I use MediatR and CQRS in an application. The following two statements exist in many modules and may be called concurrently in the application (It's a blazor application).
await Mediator.Send(new AddIdCommand { Id = id });
and
await Mediator.Send(new DeleteIdCommand { Id = id });
The following are the commands, which update the same text file.

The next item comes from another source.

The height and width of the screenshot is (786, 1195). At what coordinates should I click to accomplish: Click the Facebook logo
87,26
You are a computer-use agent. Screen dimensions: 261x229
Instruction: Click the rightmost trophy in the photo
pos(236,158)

public class AddIdCommand : IRequest
{
public int Id { get; set; }
public class AddIdCommandHandler : IRequestHandler<DeleteIdCommand>
{
public async Task<Unit> Handle(AddIdCommand request, CancellationToken cancellationToken)
{
// .... update the text file with the Id deleted
}
}
}
public class DeleteIdCommand : IRequest
{
public int Id { get; set; }
public class DeleteIdCommandHandler : IRequestHandler<DeleteIdCommand>
{
public async Task<Unit> Handle(DeleteIdCommand request, CancellationToken cancellationToken)
{
// .... update the text file with the Id added
}
}
}
....
protected IMediator Mediator => _mediator ??= HttpContext.RequestServices.GetService<IMediator>();
Will the Handle(...)
in the two commands be called sequentially always? (So no need to worry about multiple processes updating the same file issue.)

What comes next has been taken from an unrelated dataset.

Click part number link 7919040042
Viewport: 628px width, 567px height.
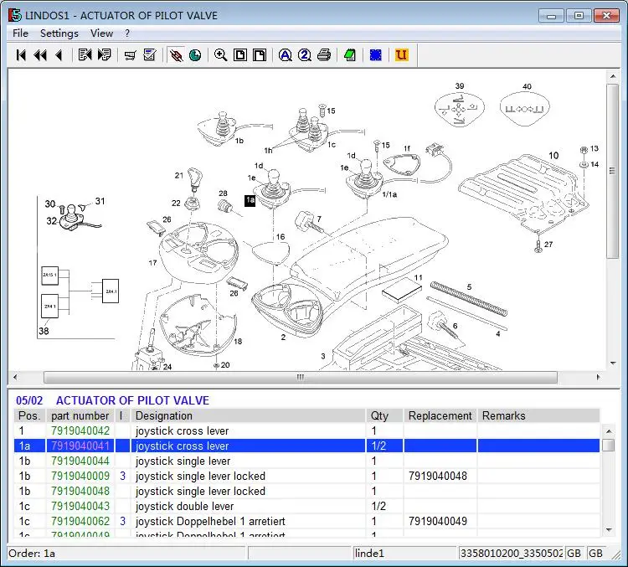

Well, only from the context of these two lines:
await Mediator.Send(new AddIdCommand { Id = id });
await Mediator.Send(new DeleteIdCommand { Id = id });
It will run sequentially.
You can see the code here:
https://github.com/jbogard/MediatR/blob/master/src/MediatR/Mediator.cs
var requestType = request.GetType();
var handler = (RequestHandlerWrapper<TResponse>)_requestHandlers.GetOrAdd(requestType,
t => Activator.CreateInstance(typeof(RequestHandlerWrapperImpl<,>).MakeGenericType(requestType, typeof(TResponse))));
return handler.Handle(request, cancellationToken, _serviceFactory);
It simply returns the task of your async Handle method. So if you await the subsequent handle methods, it's running synchronously(relatively to each other).
But you end your question with
So no need to worry about multiple processes updating the same file issue.

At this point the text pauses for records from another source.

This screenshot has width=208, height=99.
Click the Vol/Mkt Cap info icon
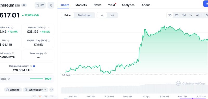(x=49, y=41)
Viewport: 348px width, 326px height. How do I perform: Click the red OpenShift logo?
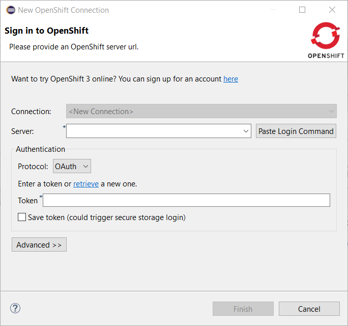[326, 37]
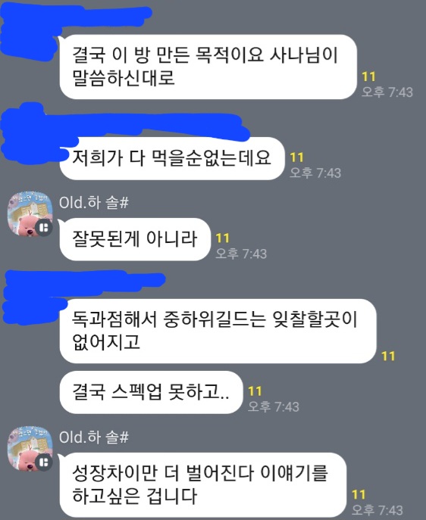The width and height of the screenshot is (426, 520).
Task: Tap the bubble starting 독과점해서 중하위길드는
Action: pyautogui.click(x=218, y=331)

And I'm not sure about that. Even if you are awaiting both send methods, if there's two independent proceses calling these two methods, and all of them target same file, the order between them won't be guaranteed. The only synchronization Mediator.cs is doing for a multi-threaded application is that _requestHandlers is a ConcurrentDictionary.
So it guarantees that this line will never initialize multiple handlers for the same type, even when called in parallel:
var handler = (RequestHandlerWrapper<TResponse>)_requestHandlers.GetOrAdd(requestType,
t => Activator.CreateInstance(typeof(RequestHandlerWrapperImpl<,>).MakeGenericType(requestType, typeof(TResponse))));
The Handle calls are not synchronized.